Research has shown that people with certain risk factors are more likely than others to develop skin cancer. A risk factor is something that may increase the chance of developing a disease. Some risk factors for skin cancer are controllable such as limiting the time you spend unprotected in the sun, use of protective clothing and sunscreen and avoiding artificial sources of ultraviolet light. Other risk factors, such as skin complexion, age and genetics are not controllable. It is important to be aware of your own individual risk factors for skin cancer and take steps to protect yourself. You may be at higher risk for skin cancer if you:
- Have a fair complexion
- Have a personal or family history of melanoma
- Have a large number of moles
- Have unusual types of moles
- Are older
- Have a history of sunburns early in life
- Tan unprotected in the sun or use sunlamps and sunbeds
Do you know your Skin Type?
It is recommended that you know your skin type so that you can use it as a guide for sun protection. Use the following guidelines to help you determine your own skin type:
Type 1 - Skin that always burns and never tans and is sensitive to sun exposure. People with this skin type have pale white skin and may have blue or hazel eyes, freckles, blond or red hair.
Type 2 – Skin that almost always burns and tans minimally. People with this skin type have white skin and may have blond, red or brown hair and blue, green or hazel eyes.
Type 3 – Skin sometimes burns and sometimes tans in the sun. Usually tans gradually to light brown. People with this skin type have white to olive skin.
Type 4 – Skin that tends to tan easily and is less likely to burn. Usually tans well to moderately brown. People with this skin type may have olive or light brown skin, dark brown hair and dark eyes.
Type 5 – Skin that tans easily and rarely burns.
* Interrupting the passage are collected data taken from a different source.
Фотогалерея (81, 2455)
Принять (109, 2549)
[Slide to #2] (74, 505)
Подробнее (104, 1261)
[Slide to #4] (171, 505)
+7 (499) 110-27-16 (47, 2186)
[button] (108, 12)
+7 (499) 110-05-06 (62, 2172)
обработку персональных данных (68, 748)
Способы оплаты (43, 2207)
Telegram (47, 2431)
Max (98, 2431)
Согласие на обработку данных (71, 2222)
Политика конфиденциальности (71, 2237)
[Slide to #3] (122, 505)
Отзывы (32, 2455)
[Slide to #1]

This skin type tans profusely to dark. People with this skin type have dark brown skin.
Type 6 - Dark skin that is deeply pigmented and doesn’t burn. This skin type is the least sensitive to the sun. People with this skin type have very dark brown/black skin or deeply pigmented skin.
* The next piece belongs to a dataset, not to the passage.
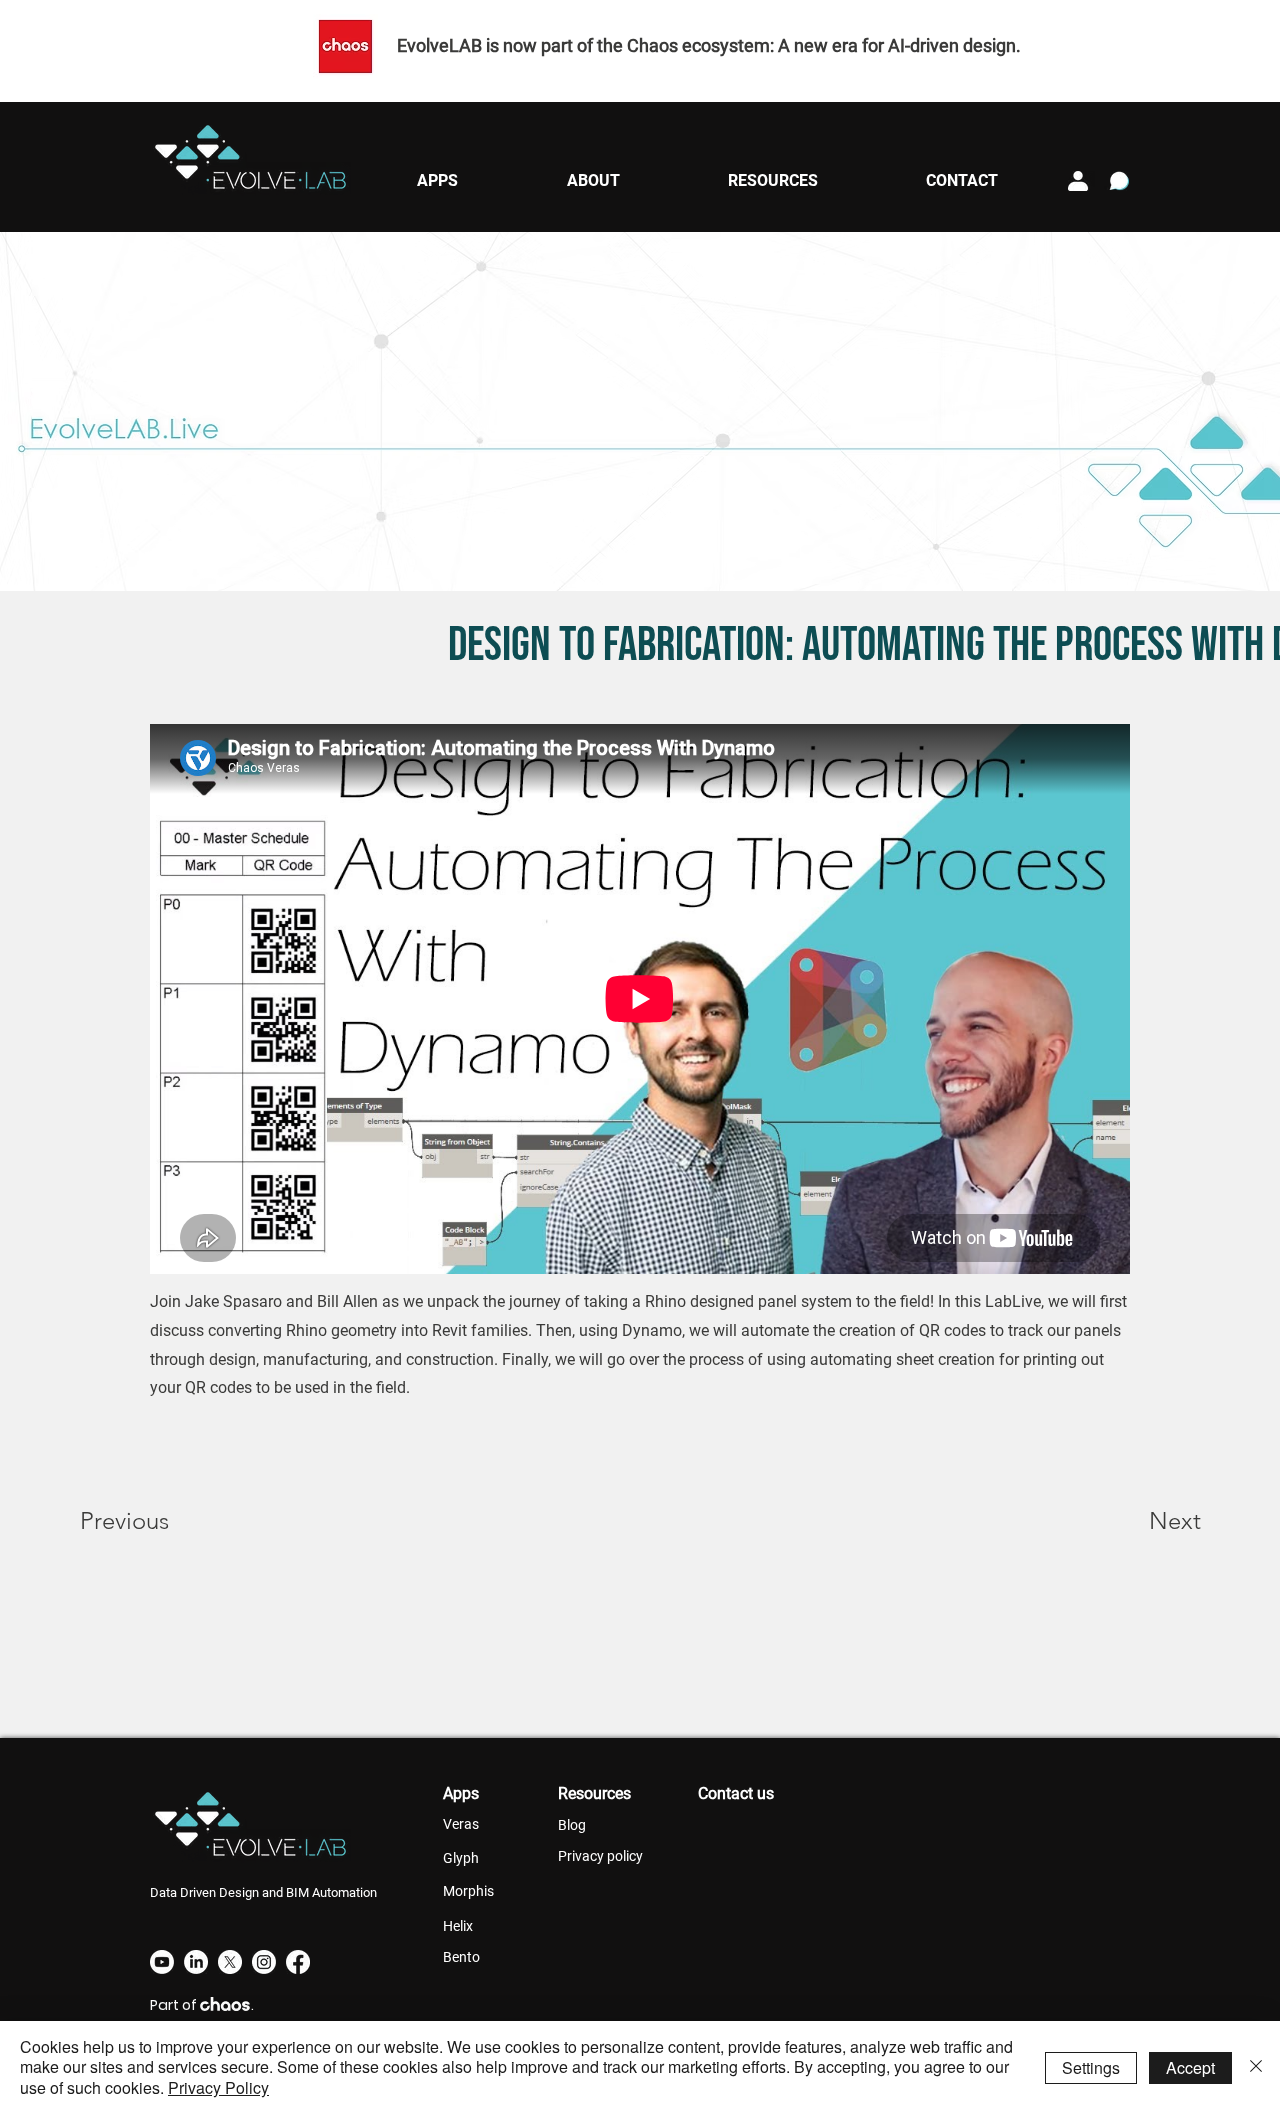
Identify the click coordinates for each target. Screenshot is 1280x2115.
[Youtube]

People with skin types 1, 2 and 3 are at higher risk of developing skin cancer than those with skin types 4, 5 and 6. However, no one is immune to the damage that can be caused by ultraviolet radiation. It is true that people with darker skin get fewer skin cancers than people with fair skin, but people of all colors can get skin cancer. It is important for everyone to protect themselves by seeking shade between the hours of 1:00 a.m. and 4 p.m., wearing sun protective clothing, using a sunscreen with an SPF of at least 15 and avoiding the use of tanning beds and sunlamps.